Top of Data provided

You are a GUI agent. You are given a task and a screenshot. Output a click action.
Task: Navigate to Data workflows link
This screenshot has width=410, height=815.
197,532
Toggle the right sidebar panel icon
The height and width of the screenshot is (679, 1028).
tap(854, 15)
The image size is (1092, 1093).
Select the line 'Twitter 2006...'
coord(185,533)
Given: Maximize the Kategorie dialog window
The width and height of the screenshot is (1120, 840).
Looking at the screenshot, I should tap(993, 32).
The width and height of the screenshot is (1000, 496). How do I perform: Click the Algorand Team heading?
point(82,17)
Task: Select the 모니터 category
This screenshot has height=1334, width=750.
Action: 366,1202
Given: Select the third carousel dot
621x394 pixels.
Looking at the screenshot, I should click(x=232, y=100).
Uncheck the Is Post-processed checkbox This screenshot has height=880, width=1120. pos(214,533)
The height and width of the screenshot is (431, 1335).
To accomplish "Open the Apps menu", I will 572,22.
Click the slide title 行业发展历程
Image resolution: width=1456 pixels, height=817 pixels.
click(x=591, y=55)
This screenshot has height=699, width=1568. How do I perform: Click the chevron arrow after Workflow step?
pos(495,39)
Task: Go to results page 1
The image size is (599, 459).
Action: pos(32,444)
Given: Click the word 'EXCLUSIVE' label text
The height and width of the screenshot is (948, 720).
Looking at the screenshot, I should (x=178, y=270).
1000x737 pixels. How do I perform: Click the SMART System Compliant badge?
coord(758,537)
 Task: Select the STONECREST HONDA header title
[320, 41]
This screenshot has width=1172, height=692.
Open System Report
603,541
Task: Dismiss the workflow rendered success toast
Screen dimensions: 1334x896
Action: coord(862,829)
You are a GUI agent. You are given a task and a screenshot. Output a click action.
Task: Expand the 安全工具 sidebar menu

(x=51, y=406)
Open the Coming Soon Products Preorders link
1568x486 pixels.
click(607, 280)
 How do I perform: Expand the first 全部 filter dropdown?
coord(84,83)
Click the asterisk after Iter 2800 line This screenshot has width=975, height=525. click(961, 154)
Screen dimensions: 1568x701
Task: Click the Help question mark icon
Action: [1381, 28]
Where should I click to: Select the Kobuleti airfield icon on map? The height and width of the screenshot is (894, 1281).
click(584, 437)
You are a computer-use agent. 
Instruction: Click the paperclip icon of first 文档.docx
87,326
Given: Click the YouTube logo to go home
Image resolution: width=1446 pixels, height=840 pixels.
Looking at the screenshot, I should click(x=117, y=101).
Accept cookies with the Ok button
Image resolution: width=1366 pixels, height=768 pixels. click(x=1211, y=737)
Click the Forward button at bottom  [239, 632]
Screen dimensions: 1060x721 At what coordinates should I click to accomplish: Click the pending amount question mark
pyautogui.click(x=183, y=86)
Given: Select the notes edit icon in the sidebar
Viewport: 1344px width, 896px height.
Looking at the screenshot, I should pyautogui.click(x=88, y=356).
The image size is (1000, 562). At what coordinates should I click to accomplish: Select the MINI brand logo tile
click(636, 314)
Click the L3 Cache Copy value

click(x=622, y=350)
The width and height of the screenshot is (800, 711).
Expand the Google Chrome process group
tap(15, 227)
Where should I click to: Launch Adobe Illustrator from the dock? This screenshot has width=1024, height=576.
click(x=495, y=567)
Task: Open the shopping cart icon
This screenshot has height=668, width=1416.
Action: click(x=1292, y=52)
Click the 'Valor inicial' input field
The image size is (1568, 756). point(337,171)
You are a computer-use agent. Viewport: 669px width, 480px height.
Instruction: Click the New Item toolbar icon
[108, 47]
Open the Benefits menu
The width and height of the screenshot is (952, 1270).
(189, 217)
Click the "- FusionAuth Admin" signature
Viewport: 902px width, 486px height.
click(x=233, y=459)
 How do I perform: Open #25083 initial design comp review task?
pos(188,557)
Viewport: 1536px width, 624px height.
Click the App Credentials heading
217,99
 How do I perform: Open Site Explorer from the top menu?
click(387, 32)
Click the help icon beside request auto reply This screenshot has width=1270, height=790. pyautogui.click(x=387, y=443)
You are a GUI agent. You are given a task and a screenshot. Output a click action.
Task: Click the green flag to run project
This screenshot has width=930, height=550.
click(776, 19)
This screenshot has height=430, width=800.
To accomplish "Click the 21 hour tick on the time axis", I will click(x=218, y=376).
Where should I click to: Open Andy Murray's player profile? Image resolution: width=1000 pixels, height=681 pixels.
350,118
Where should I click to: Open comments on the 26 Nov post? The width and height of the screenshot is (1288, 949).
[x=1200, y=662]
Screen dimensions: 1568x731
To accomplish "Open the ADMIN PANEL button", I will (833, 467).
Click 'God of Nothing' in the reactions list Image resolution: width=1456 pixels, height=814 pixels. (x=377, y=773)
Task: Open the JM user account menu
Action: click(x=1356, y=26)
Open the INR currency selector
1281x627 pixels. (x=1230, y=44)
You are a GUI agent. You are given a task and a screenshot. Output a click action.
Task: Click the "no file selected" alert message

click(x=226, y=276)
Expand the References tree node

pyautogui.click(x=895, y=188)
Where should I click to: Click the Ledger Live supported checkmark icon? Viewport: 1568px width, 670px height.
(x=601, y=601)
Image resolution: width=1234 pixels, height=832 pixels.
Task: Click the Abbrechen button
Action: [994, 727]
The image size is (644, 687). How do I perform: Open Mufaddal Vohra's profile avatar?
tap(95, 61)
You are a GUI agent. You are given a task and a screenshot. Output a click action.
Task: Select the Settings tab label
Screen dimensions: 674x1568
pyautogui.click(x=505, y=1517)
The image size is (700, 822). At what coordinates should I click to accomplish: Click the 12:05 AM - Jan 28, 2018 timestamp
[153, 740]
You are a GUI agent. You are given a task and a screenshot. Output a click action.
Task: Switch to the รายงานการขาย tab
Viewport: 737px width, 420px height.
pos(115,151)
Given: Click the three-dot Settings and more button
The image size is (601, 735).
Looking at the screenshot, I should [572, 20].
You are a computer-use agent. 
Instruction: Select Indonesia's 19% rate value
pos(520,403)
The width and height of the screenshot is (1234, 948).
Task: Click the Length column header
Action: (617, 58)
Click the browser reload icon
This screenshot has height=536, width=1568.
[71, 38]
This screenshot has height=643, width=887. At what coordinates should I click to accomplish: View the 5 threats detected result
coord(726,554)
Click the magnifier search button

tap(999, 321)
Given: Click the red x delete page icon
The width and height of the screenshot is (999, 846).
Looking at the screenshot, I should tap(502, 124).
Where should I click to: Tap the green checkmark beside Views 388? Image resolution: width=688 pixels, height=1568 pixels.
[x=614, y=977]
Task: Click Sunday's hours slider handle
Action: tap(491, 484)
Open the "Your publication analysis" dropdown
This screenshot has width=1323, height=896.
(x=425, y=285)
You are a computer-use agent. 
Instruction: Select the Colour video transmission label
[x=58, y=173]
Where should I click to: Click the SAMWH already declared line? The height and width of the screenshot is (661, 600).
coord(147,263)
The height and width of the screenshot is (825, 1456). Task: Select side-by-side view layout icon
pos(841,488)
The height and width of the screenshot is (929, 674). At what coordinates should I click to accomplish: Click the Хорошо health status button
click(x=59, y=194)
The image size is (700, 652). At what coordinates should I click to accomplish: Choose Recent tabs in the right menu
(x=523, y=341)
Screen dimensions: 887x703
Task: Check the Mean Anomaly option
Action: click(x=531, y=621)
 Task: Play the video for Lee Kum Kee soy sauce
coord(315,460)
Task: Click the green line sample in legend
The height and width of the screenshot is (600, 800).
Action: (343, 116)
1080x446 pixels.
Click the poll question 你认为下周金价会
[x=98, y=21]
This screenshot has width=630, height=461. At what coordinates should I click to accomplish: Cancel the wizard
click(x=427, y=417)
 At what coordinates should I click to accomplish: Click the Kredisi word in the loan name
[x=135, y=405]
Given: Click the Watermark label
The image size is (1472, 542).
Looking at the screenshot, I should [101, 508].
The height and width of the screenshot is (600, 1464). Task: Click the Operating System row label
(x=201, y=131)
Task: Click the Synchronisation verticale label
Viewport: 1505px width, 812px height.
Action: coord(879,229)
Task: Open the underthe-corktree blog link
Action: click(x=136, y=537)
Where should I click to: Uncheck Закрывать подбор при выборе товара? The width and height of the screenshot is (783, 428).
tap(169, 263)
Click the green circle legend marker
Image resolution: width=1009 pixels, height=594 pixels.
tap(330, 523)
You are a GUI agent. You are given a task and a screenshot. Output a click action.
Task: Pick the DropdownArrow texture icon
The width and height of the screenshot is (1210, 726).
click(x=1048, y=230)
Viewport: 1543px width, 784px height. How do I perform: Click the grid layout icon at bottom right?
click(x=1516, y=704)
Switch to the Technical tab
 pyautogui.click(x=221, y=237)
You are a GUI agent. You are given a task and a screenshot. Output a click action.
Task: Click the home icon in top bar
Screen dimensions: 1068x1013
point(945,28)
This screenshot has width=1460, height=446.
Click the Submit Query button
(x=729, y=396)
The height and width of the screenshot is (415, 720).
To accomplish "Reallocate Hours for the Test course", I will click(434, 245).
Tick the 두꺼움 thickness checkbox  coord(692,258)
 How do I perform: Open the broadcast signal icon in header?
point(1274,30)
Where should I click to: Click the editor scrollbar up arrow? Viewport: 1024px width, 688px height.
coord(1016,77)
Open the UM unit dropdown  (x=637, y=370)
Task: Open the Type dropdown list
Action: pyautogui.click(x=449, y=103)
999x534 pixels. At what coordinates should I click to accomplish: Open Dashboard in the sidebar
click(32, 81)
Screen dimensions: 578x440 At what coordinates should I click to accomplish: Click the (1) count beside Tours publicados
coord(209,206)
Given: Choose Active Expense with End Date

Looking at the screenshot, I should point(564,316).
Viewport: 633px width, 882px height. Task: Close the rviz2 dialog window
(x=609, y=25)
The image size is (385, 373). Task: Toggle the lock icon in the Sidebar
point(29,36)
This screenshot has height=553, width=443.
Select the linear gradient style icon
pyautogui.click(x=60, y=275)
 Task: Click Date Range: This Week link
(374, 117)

Bottom of Data provided

About this task:
Number of lines above with the word "checkbox": supply it alone.

Written response:
2